### [Data records]
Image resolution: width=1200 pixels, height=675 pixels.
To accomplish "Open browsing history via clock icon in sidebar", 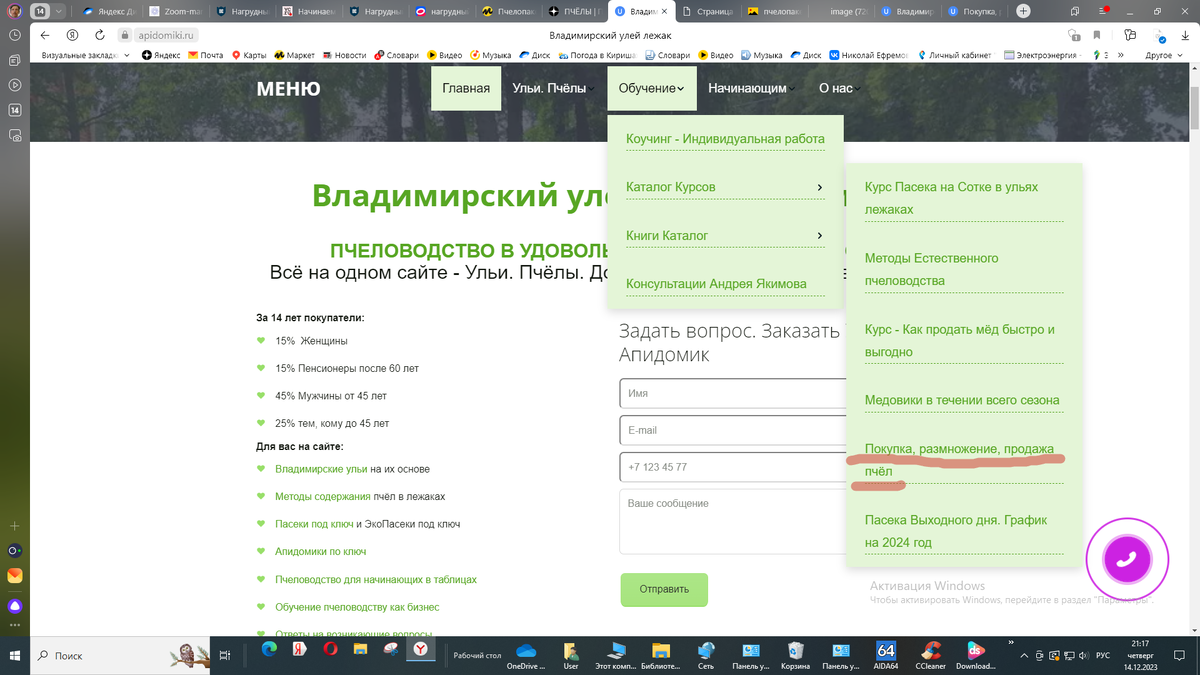I will click(x=13, y=34).
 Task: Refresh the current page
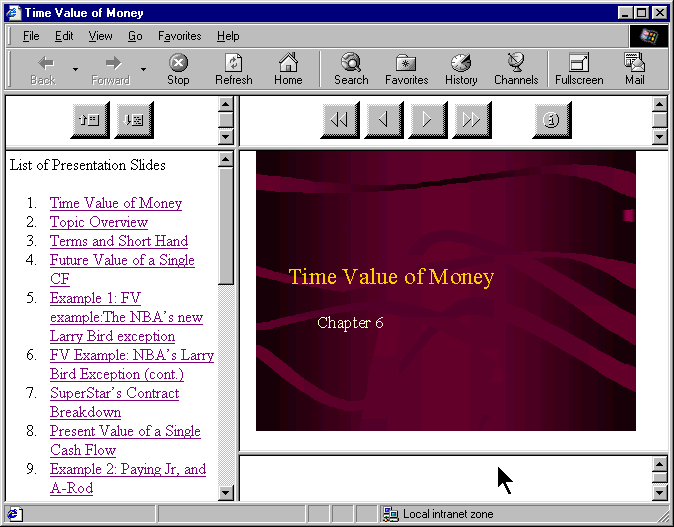tap(233, 69)
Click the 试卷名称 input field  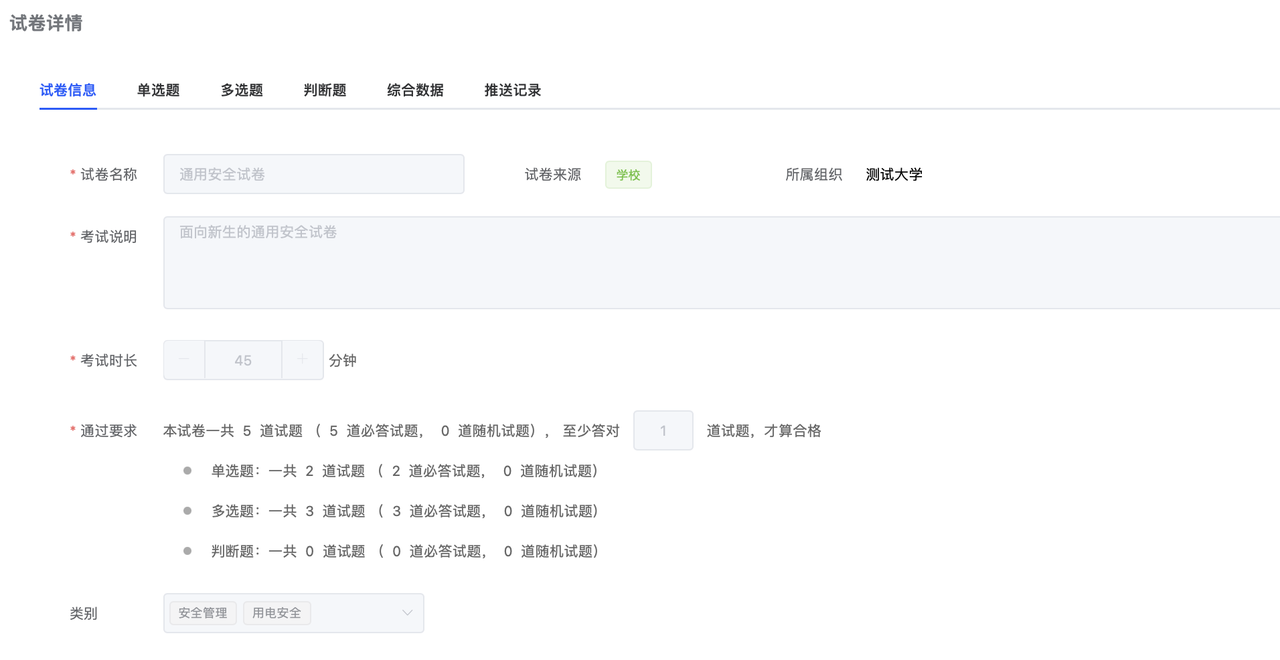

### [Problem details]
Rewrite every line of the listing from the line containing "Task: Refresh the current page" through the end of the listing, inclusive, keeping the request lines, and increase each coordinate in the answers by 30. Omit the pictures.

### [Answer below]
 Task: Refresh the current page
tap(263, 99)
Click the 试卷名称 input field  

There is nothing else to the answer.